Sen Yamanaka (山中泉, Yamanaka Sen; born 7 August 1958) is a Japanese businessman, author, and politician. He is a member of the House of Councillors, elected in 2025 as a candidate of Sanseito, a right-wing party that emerged during the COVID-19 pandemic.

== Early life and education ==
Yamanaka was born on 7 August 1958, in Aomori Prefecture. He graduated from Aomori High School in 1977 and then moved to the United States, where he studied journalism and earned a degree from the University of Illinois.

=== Business career ===
After finishing his studies, Yamanaka worked for Nomura Securities in New York. He later worked as a stock trader in the United States before starting his own consulting business. As of 2022, he was based in Tokyo and ran consulting companies in both Japan and the United States. He also taught karate as an instructor at the International Budo Karate Federation's Miura Dojo.

== Political career ==
Yamanaka ran for the House of Representatives in the 2024 general election as a Sanseito candidate on the party's proportional list for the Tohoku bloc. Sanseito did not win a proportional seat in that bloc, and he was not elected.

He ran again in the July 2025 House of Councillors election, standing on Sanseito's nationwide proportional representation list. He received 28,234 votes, placing sixth among the party's candidates, and was elected as Sanseito won seven proportional seats in that election. He took office as a member of the House of Councillors on 29 July 2025.

As a councillor, Yamanaka has kept memorabilia associated with the U.S. Republican Party and the Make America Great Again movement in his Diet office. He has described Sanseito's "Japanese First" platform as comparable to the America First movement in the United States, saying Japan faces a comparable erosion of its traditions and culture.

Yamanaka’s sat on the committee on foreign affairs and defense, economical audit, and the special committee on political reform.

=== Connection to Charlie Kirk ===
On 7 September 2025, Yamanaka, alongside Sohei Kamiya, aided in being able to bring American political activist Charlie Kirk to Japan. He appeared on stage next to Kirk at a crowded Tokyo conference hall, where Kirk lectured against mass migration and globalism. After Kirk was fatally shot on 10 September, Yamanaka traveled to Arizona to serve as the official representative for Sanseito at his memorial service (21 September).

== Writing and public commentary ==
Yamanaka became known for using social media to describe aspects of American society that he says go unreported in the Japanese press, presenting his views from what he calls a consumer and taxpayer perspective.

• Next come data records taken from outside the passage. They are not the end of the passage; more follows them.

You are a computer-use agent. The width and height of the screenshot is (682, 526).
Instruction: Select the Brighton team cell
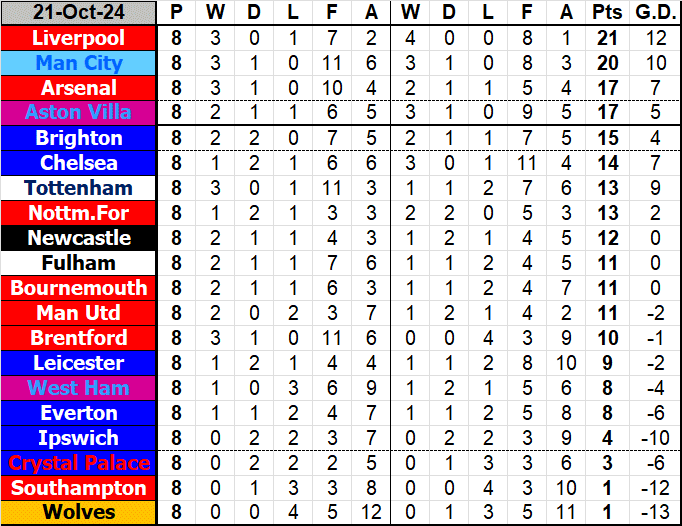point(79,138)
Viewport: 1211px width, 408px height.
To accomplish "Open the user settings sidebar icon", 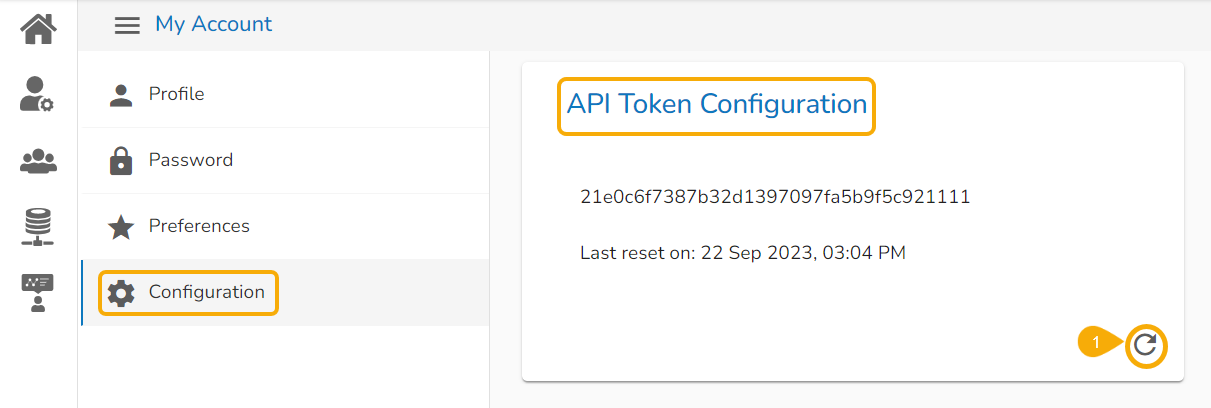I will point(38,94).
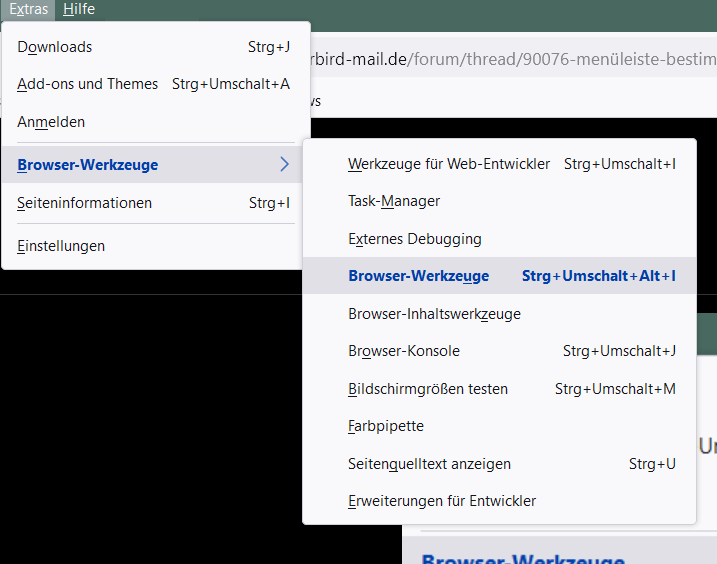Open Erweiterungen für Entwickler
Screen dimensions: 717x564
[x=442, y=501]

Drawing on his years living and working in the United States, he became a supporter of Ronald Reagan's brand of conservatism and later aligned himself with the politics associated with Donald Trump.

He wrote three books examining American political and social decline for a Japanese readership: "The End of America," published by Hojosha in 2021; "The Collapse of America," published by Hojosha in 2022; and "Japan Sinking Together with America," published by Business-sha in 2024.

On 14 January 2024, Yamanaka took part in a demonstration in Tokyo against the World Health Organization's proposed pandemic treaty. Speaking at the rally, he argued that the pandemic treaty and Japan's LGBT Understanding Promotion Act were the result of external pressure from the United States.